Molti, oggi, vedono nella pandemia di Covid-19 una vera e propria cesura, un punto di non ritorno per l’industria musicale. Il lungo stop forzato tra il 2020 e il 2021 ha portato tanti artisti a riconsiderare priorità e limiti. Alcuni si sono resi conto di non riuscire più a reggere i ritmi pre-pandemia, mentre altri hanno sviluppato forme di ansia sociale durante il lockdown, rendendo insostenibile la sola idea di tornare in tour. Mike Patton, cantante dei Faith No More, ha raccontato senza filtri di essere diventato “antisociale e spaventato dalle persone”, al punto da dover cancellare tutti i concerti della band. Anche Jimi Goodwin, frontman dei Doves, dopo aver cancellato il tour del gruppo nel 2021, scrisse un lungo messaggio sui social: «Non ci si dovrebbe mai scusare per avere problemi di salute mentale. Mi dispiace per chi aveva già comprato i biglietti, ma devo prendermi cura di me stesso».

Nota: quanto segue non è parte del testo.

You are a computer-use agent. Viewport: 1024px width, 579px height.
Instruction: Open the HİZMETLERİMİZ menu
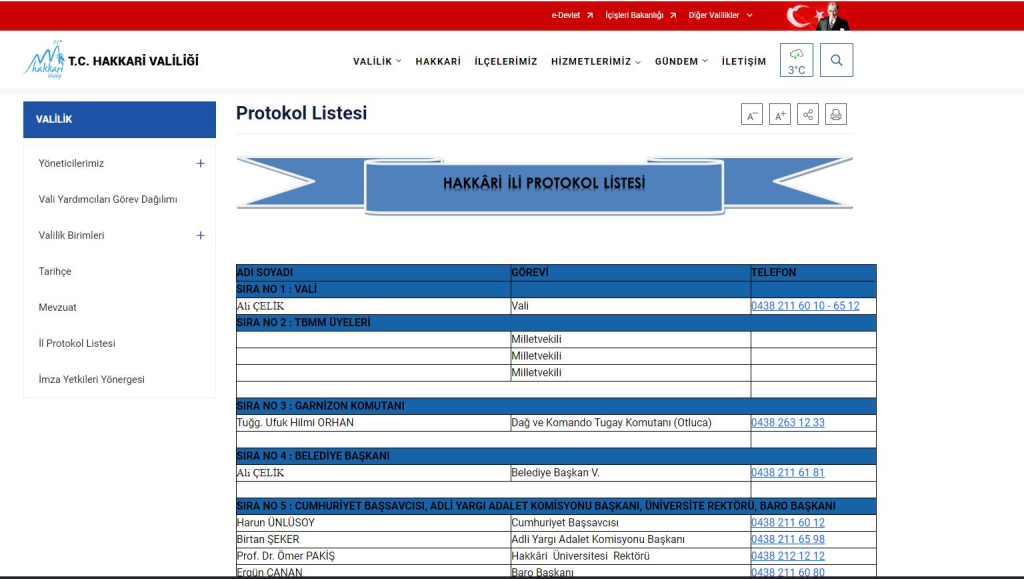coord(595,61)
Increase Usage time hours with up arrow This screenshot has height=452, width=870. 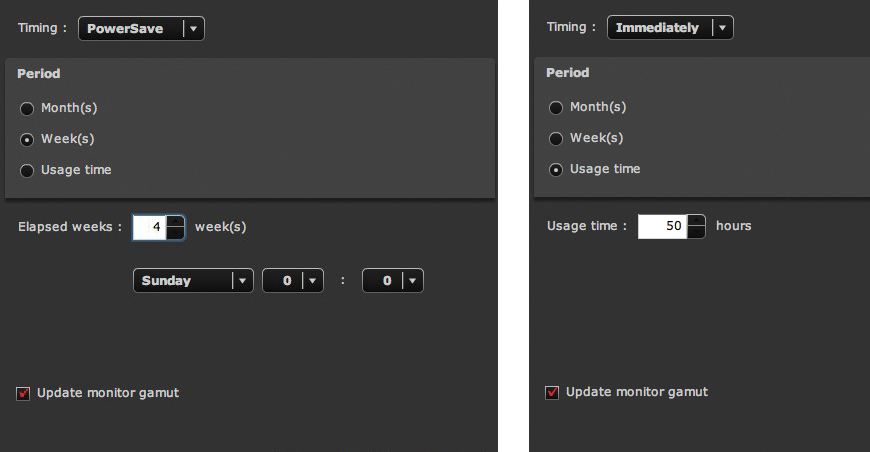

Tra fragilità individuali ed effetto sistemico, studi recenti hanno cercato di quantificare il fenomeno: già nel 2018 una ricerca della «International Music Industry Research Association»rivelò che il 50% dei musicisti intervistati lottava o aveva lottato con la depressione, e un’indagine del 2019 («Record Union») trovò che il 73% degli artisti indipendenti riportava elevati livelli di stress, ansia o disturbi mentali. Pare quindi che l’over performance faccia dimenticare di essere fatti di carne e ossa; ma prima o poi il cedimento arriva.